The New York Times reports: President Trump appeared to acknowledge on Friday in an interview that his tweet hinting of taped conversations with James B. Comey was intended to influence the fired F.B.I. director’s testimony before Congress, and he emphasized that he committed “no obstruction” of the inquiries into whether his campaign colluded with Russia.

The interview, with “Fox & Friends,” was shown one day after the president tweeted what most people in Washington had already come to believe: that he had not made recordings of his conversations with Mr.
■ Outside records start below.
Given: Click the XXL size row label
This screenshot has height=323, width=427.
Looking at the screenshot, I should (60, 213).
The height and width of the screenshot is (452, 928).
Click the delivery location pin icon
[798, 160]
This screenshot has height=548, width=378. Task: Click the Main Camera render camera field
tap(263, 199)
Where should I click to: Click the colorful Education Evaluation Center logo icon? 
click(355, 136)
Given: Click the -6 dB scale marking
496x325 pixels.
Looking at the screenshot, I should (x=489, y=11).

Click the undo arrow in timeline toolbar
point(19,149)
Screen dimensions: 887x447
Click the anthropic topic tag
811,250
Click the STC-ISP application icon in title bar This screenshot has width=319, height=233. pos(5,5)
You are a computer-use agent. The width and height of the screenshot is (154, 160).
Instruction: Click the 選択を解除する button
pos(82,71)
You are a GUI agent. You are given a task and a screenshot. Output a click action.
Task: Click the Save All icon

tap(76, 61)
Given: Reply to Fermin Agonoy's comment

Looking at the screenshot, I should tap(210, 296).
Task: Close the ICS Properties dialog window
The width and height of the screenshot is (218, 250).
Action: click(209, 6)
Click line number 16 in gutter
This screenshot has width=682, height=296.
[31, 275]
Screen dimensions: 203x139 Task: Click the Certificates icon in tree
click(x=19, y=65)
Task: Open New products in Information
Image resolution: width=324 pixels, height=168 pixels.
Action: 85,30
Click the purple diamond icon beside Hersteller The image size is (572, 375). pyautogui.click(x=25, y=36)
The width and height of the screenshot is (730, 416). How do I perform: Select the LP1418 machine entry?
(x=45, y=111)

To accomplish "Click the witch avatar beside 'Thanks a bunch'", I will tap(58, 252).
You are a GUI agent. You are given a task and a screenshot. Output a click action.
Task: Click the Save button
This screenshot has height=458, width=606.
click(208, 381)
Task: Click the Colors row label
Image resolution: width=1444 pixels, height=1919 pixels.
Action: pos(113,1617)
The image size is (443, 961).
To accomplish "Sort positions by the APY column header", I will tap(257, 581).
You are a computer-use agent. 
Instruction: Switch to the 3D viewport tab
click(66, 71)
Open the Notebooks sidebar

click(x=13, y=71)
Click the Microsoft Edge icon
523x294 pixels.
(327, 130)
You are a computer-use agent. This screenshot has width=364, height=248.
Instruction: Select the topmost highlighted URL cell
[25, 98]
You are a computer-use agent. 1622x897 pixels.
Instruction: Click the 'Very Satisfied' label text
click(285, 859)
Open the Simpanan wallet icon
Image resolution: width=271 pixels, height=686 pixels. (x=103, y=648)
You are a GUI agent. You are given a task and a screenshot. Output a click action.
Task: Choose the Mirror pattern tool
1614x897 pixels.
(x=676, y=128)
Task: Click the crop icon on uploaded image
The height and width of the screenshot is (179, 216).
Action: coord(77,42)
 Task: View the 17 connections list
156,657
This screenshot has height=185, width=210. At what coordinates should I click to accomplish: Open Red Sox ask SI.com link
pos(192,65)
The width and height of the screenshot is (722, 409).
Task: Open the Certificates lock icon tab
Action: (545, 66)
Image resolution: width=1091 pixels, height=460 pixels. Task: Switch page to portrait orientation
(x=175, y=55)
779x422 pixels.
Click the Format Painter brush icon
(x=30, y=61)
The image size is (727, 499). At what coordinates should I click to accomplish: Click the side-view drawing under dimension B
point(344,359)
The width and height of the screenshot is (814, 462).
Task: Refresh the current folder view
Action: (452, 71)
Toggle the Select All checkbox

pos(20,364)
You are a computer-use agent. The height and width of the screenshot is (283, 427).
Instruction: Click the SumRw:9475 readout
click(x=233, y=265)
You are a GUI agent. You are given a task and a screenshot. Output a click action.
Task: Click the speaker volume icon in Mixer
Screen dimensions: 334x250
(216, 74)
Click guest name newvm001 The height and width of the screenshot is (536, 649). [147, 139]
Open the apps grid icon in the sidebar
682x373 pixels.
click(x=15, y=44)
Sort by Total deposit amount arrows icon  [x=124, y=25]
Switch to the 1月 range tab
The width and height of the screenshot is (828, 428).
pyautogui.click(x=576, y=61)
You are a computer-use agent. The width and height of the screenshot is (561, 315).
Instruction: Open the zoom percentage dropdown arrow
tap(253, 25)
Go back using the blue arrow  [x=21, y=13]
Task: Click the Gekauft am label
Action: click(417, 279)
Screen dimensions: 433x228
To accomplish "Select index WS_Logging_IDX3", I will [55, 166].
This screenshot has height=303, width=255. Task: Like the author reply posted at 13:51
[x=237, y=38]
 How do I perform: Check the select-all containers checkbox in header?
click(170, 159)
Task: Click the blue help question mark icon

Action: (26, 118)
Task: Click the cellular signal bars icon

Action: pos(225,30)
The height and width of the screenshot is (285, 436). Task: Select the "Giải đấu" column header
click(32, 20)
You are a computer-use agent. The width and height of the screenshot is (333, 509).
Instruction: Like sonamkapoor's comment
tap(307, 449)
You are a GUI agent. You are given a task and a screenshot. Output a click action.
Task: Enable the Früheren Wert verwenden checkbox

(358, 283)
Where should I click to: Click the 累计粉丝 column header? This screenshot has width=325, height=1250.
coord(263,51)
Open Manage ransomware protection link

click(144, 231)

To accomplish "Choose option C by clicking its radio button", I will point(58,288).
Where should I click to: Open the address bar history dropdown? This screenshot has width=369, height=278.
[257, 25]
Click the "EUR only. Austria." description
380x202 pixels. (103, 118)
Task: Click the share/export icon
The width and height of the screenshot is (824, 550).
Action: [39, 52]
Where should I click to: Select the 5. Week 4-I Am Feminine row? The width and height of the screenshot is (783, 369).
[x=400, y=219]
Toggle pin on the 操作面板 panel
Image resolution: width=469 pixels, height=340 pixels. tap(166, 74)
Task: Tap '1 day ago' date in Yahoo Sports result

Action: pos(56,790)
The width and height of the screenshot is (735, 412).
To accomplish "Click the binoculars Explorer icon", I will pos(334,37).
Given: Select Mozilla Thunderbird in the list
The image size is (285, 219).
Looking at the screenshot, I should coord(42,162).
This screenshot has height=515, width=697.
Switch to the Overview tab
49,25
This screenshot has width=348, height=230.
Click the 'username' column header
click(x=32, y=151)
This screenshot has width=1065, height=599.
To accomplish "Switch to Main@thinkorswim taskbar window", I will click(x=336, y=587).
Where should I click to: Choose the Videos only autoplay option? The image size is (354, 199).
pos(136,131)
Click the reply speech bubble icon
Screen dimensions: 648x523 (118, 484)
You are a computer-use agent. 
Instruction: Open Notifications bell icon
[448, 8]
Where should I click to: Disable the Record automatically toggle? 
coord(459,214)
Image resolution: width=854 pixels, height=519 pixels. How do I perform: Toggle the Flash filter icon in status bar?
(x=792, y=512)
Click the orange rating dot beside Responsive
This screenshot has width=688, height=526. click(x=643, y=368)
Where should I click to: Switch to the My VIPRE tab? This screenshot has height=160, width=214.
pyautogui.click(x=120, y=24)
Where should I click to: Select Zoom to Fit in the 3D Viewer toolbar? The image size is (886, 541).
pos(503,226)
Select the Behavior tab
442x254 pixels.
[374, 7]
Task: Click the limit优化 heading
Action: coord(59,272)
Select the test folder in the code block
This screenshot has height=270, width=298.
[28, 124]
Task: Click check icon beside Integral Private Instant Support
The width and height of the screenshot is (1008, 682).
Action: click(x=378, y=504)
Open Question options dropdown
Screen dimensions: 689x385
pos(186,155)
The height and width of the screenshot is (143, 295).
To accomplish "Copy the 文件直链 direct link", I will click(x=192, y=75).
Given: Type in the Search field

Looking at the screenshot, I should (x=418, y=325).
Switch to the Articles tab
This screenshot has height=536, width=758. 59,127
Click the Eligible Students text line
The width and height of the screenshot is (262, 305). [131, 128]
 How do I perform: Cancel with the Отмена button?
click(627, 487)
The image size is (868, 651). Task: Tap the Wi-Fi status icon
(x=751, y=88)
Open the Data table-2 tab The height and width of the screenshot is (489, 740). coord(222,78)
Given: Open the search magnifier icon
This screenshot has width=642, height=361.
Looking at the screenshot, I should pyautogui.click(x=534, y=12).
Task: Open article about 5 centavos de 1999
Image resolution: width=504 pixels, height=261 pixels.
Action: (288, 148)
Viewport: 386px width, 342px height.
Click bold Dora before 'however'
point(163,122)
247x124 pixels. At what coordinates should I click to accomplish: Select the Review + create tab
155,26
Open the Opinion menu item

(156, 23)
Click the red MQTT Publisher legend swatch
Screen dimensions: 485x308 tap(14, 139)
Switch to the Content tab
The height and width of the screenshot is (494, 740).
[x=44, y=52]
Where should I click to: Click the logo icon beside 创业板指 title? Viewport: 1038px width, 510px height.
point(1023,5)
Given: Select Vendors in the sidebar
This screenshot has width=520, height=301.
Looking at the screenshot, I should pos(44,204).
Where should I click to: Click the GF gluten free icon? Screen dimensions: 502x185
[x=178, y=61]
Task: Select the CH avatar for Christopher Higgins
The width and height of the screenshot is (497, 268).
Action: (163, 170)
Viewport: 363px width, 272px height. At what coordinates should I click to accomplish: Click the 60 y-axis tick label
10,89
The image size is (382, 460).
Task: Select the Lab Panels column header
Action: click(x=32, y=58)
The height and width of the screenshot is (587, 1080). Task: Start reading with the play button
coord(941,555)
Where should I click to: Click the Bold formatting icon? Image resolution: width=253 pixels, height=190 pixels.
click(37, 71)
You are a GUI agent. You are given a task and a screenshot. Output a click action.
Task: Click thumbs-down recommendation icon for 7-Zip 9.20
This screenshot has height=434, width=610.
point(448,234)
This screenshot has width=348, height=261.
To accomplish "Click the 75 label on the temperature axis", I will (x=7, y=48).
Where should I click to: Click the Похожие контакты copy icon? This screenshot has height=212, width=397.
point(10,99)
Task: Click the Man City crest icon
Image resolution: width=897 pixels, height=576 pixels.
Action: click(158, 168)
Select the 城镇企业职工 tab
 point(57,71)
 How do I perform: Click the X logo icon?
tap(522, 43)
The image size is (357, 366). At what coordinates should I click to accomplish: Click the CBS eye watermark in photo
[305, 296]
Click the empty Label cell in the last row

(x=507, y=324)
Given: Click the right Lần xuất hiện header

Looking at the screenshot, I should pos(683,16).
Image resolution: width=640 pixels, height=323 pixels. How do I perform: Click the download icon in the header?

Comey.

Instead, the president explained in the television interview, his tweets were referring to the possibility that anyone could have taped those discussions.

“I’ve been reading about it for the last couple of months about the seriousness of the horribleness of the situation with surveillance all over the place,” the president said in the interview. “So you never know what’s out there, but I didn’t tape, and I don’t have any tape and I didn’t tape.”

When the Fox interviewer suggested that the possible existence of recordings might make sure Mr. Comey “stayed honest in those hearings,” Mr. Trump paused before responding, “Well, it wasn’t very stupid, I can tell you that.”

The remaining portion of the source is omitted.